Use this data to complete the Python program pd_summary.py . You won't implement the quarterly results because that's a bit of a pain.
3. Analysis with Pandas
3.1. Data cleaning
The data in the provided files had to come from somewhere. What you got started with 180MB of data for 2016 from the Global Historical Climatology Network. To get the data down to a reasonable size, we filtered out all but a few weather stations and precipitation values, joined in the names of those stations, and got the file provided as precipitation.csv .
The data in precipitation.csv is a fairly typical result of joining tables in a database, but not as easy to analyse as you did above.
Create a program monthly_totals.py that recreates the totals.csv , counts.csv , and monthdata.npz files as you originally got them. The provided monthly_totals_hint.py provides an outline of what needs to happen. You need to fill in the pivot_months_pandas() function (and leave the other parts intact for the next part).
Add a column 'month' that contains the results of applying the date_to_month function to the existing 'date' column. [You may have to modify date_to_month() slightly, depending how your data types work out. ]
Use the Pandas groupby method to aggregate over the name and month columns. Sum each of the aggregated values to get the total.
Hint: grouped_data.sum().reset_index()
Use the Pandas pivot method to create a row for each station (name) and column for each month.
Repeat with the 'count' aggregation to get the count of observations.
3.2. Pairwise distances and correlation
We will now do a quick analysis on computing pairwise distances between stations, as well as seeing if there is any correlation of daily precipitation between stations.
Complete the compute_pairwise() function using pdist and squareform from the scipy.spatial library. We
provided a simple test case to help you implement this function (should only be 1-2 lines).
Use this method along with the already completed geodesic() method to implement
compute_pairwise_distance() , which will return a matrix of pairwise distances between the stations.
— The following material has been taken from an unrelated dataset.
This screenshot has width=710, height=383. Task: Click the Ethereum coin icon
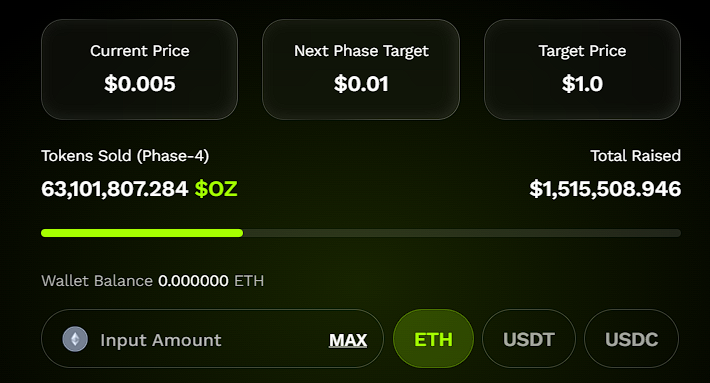tap(75, 339)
The point here
is to make sure you are correctly pivoting the data.
Complete the correlation() method which computes the correlation between two sets of samples. Note that the
equation for correlation is $$\mathrm{corr}(X,Y) = \frac{\mathbb{E}[(X-\mu_X)(Y-\mu_Y)]}{\sigma_X \sigma_Y}\,, \quad \sigma_X,\sigma_Y > 0 $$ where $\mu$ is the mean and $\sigma$ is the standard deviation.
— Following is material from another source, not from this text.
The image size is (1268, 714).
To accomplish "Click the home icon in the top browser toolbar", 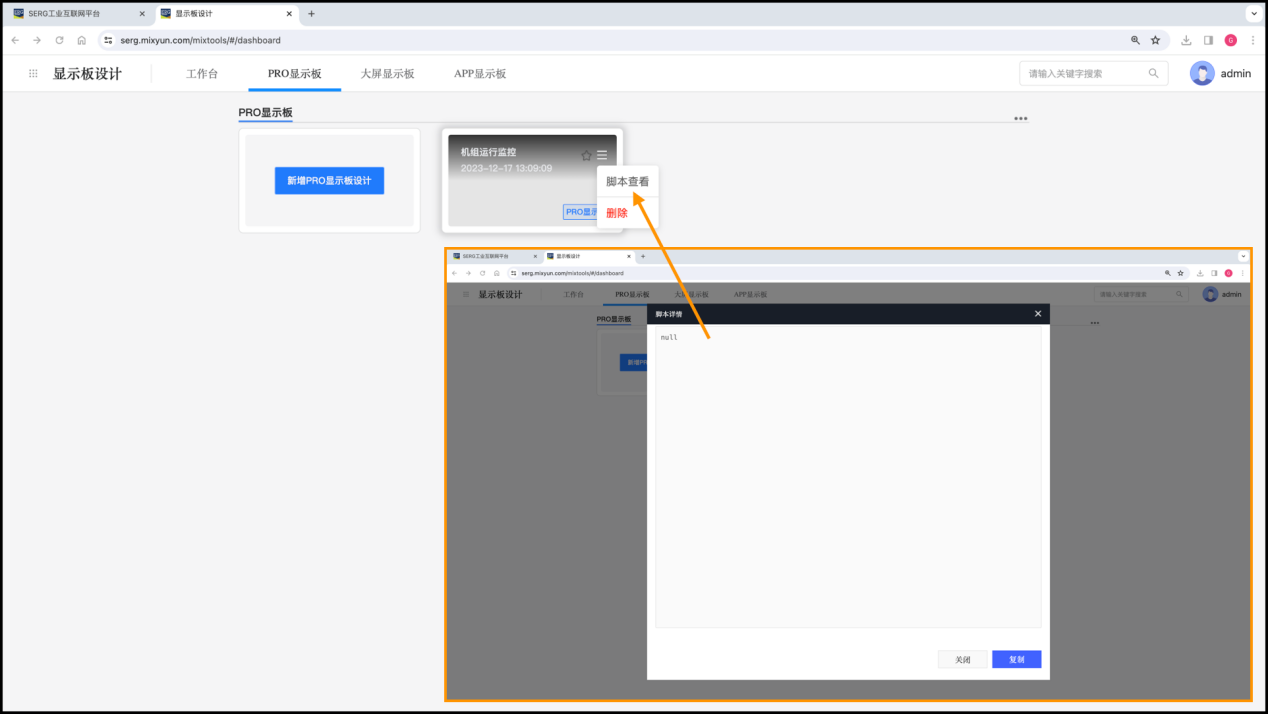I will [81, 40].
Use compute_pairwise() and correlation() to compute the correlation matrix of daily precipitation between the
stations. Intuitively, two stations would be correlated if it often rains at both stations on the same day (perhaps indicating that they may be located close to each other... or not!). Note that you'll likely get zeros along the diagonal - this is okay (although technically incorrect, as a station should be perfectly correlated with itself).
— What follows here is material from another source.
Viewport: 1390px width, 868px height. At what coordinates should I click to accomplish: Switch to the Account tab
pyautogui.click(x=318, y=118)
Of course pandas can do this for you in pretty much one line; complete compute_pairwise_correlation_pandas() with a slightly different pivot table than what you used before, and use the df.corr() method to return the correlation matrix. This should match what was returned in your manual implementation (except the diagonal will correctly be ones).
4. Timing Comparison
Use the provided timing.ipynb notebook to test your function against the pivot_months_loops function that is provided. (It should import into the notebook as long as you left the main function and __name__ == '__main__' part intact.)
The notebook runs the two functions and ensures that they give the same results. It also uses the %timeit magic (which uses Python timeit) to do a simple benchmark of the functions.
Run the notebook. Make sure all is well, and compare the running times of the two implementations. Submit this file; we are simply checking that the timing has been run.
References
This assignment is based off of Greg Baker's data science course at SFU, with several modifications, additions, and reformatting.